The police are very fearful of the anger that is growing over the increasing number of police killings throughout the country. In the few cases where police officers are brought to trial, the vast majority are acquitted.
Earlier this month, officials announced that no charges would be filed against the two police officers who shot and killed Stephon Clark in Sacramento, California while he held a cell phone in his grandmother’s backyard.
The police presence in Pittsburgh is in sharp contrast to the treatment of two rallies held in December in which about 150 heavily armed supporters of gun rights were allowed to carry multiple weapons, including fully loaded AR-15 and automatic handguns, throughout the downtown area of the city, including on the steps of the same courthouse and City-County building.
No attempt was made to prevent that rally, which included many members of far-right white supremacists and neo-Nazi groups. Police stood by, only posting signs stating that the protesters could not bring their guns into the county buildings.
The massive police buildup also serves another purpose. It is an attempt to influence the jury to side with Rosfeld. “Look at how dangerous things are. Police are under attack and always fear for their lives,” is the message sent to jurors by the presence of barricades and police.
As in other cases of police killings of innocent workers and youth, Rosfeld is seeking to defend his murder of Antwon with the claim that it was self-defense.
On the first day of testimony, Lashaun Livingston testified that she began taking a cell phone video a few moments before Rosfeld fired the fatal shots that killed Antwon.
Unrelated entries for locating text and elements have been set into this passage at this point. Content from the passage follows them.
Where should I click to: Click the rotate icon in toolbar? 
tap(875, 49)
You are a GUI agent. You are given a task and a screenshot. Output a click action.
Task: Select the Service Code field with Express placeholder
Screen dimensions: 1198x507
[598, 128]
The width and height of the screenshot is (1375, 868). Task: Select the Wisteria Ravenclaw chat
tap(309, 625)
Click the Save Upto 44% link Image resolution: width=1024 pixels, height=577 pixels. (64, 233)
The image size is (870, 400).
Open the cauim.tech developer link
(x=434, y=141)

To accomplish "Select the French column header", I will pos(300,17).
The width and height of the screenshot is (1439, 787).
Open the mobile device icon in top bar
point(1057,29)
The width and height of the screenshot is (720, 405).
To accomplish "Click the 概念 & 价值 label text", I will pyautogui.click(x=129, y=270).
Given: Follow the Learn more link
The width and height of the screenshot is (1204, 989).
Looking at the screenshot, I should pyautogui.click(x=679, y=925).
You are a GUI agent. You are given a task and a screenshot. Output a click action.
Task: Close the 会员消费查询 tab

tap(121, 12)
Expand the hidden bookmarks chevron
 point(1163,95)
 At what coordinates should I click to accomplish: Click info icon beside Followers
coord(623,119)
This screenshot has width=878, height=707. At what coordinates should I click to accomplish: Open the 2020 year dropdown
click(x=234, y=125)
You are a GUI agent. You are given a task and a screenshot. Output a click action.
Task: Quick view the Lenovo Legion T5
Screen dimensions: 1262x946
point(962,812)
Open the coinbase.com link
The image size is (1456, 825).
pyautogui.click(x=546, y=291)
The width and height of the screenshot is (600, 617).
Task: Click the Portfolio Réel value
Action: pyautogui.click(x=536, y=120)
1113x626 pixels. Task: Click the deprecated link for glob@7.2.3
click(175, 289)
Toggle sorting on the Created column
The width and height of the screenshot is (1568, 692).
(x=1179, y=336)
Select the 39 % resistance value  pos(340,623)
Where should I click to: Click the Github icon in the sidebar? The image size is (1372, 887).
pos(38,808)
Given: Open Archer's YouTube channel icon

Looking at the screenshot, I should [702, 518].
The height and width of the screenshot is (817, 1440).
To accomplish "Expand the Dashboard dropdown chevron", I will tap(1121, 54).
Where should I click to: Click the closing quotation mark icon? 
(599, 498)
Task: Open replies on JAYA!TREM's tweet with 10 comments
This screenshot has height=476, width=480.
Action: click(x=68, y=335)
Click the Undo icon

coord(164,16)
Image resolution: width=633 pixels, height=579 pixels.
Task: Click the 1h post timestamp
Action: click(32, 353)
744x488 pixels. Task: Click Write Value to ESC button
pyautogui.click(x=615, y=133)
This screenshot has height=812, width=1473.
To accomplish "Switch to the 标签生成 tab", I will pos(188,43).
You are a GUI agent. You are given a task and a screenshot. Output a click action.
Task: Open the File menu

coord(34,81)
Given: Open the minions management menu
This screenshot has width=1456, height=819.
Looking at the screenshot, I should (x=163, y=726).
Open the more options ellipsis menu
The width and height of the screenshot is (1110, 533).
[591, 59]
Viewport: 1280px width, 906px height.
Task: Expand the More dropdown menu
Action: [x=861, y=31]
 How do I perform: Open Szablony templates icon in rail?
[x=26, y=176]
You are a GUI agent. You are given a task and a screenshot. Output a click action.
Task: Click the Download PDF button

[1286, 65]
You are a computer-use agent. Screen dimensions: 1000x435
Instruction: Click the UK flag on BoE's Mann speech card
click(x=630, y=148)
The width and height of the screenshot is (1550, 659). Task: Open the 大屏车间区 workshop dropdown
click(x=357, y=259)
Explaining that she started taking the video when she heard Rosfeld shouting, Ms. Livingston said, “That type of tone frightened me, myself…An angry tone—harsh. It was more so angry—that he was mad at someone or something. I had a bad feeling.”
Ms. Livingston explained that at no time did she see Antwon point a gun or any object at Rosfeld. Her video, which has been seen by tens of thousands, does not even show the youth turning around as he attempted to flee down along the side of a home.
Another witness testified that she was on her porch at the time of the shooting and that she saw Antwon and another boy, later identified as Zaijuan Hester, run from the car.
“Automatically, ‘Boom, boom, boom!’ Three shots,” Debra Jones said. “The police officer shot three times. I said, ‘You shot them boys for running.’”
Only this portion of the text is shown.